In your reply, reproduce every line of the data without any alteration.
═══ Data supplied ═══
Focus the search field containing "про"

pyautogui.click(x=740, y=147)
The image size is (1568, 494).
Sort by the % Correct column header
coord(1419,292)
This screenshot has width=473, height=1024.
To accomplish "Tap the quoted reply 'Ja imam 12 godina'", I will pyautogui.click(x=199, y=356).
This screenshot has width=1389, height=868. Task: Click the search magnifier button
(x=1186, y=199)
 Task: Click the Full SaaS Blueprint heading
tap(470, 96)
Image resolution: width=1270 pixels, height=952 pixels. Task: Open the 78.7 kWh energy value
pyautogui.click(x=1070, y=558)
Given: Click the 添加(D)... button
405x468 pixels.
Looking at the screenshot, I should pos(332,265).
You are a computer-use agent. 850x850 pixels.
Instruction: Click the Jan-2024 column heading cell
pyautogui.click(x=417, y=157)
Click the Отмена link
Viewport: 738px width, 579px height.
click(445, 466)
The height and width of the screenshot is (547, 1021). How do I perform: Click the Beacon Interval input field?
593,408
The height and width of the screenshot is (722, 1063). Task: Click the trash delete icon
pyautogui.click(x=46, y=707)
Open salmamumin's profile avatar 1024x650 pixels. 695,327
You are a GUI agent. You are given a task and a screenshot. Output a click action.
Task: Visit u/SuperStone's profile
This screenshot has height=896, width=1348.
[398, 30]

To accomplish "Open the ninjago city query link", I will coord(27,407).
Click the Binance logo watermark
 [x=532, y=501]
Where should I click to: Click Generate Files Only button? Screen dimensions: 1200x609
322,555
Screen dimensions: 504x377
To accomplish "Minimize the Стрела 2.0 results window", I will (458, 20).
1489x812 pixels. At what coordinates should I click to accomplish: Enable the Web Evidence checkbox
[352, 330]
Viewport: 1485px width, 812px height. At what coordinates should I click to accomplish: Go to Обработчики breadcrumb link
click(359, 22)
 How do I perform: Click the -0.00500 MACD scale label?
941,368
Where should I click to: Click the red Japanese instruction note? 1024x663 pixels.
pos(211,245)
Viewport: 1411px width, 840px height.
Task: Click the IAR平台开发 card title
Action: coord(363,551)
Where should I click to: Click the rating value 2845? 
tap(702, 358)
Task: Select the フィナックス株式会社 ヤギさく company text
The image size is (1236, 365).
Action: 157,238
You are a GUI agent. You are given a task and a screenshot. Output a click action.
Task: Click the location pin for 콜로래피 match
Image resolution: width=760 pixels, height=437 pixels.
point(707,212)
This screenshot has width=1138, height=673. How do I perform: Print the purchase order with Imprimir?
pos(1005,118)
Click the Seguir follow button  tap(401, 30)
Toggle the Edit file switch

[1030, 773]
═══
• [Output of the exercise]:
Focus the search field containing "про"

pyautogui.click(x=740, y=147)
The image size is (1568, 494).
Sort by the % Correct column header
coord(1419,292)
This screenshot has width=473, height=1024.
To accomplish "Tap the quoted reply 'Ja imam 12 godina'", I will pyautogui.click(x=199, y=356).
This screenshot has width=1389, height=868. Task: Click the search magnifier button
(x=1186, y=199)
 Task: Click the Full SaaS Blueprint heading
tap(470, 96)
Image resolution: width=1270 pixels, height=952 pixels. Task: Open the 78.7 kWh energy value
pyautogui.click(x=1070, y=558)
Given: Click the 添加(D)... button
405x468 pixels.
Looking at the screenshot, I should pos(332,265).
You are a computer-use agent. 850x850 pixels.
Instruction: Click the Jan-2024 column heading cell
pyautogui.click(x=417, y=157)
Click the Отмена link
Viewport: 738px width, 579px height.
click(445, 466)
The height and width of the screenshot is (547, 1021). How do I perform: Click the Beacon Interval input field?
593,408
The height and width of the screenshot is (722, 1063). Task: Click the trash delete icon
pyautogui.click(x=46, y=707)
Open salmamumin's profile avatar 1024x650 pixels. 695,327
You are a GUI agent. You are given a task and a screenshot. Output a click action.
Task: Visit u/SuperStone's profile
This screenshot has height=896, width=1348.
[398, 30]

To accomplish "Open the ninjago city query link", I will coord(27,407).
Click the Binance logo watermark
 [x=532, y=501]
Where should I click to: Click Generate Files Only button? Screen dimensions: 1200x609
322,555
Screen dimensions: 504x377
To accomplish "Minimize the Стрела 2.0 results window", I will (458, 20).
1489x812 pixels. At what coordinates should I click to accomplish: Enable the Web Evidence checkbox
[352, 330]
Viewport: 1485px width, 812px height. At what coordinates should I click to accomplish: Go to Обработчики breadcrumb link
click(359, 22)
 How do I perform: Click the -0.00500 MACD scale label?
941,368
Where should I click to: Click the red Japanese instruction note? 1024x663 pixels.
pos(211,245)
Viewport: 1411px width, 840px height.
Task: Click the IAR平台开发 card title
Action: coord(363,551)
Where should I click to: Click the rating value 2845? 
tap(702, 358)
Task: Select the フィナックス株式会社 ヤギさく company text
The image size is (1236, 365).
Action: 157,238
You are a GUI agent. You are given a task and a screenshot. Output a click action.
Task: Click the location pin for 콜로래피 match
Image resolution: width=760 pixels, height=437 pixels.
point(707,212)
This screenshot has width=1138, height=673. How do I perform: Print the purchase order with Imprimir?
pos(1005,118)
Click the Seguir follow button  tap(401, 30)
Toggle the Edit file switch

[1030, 773]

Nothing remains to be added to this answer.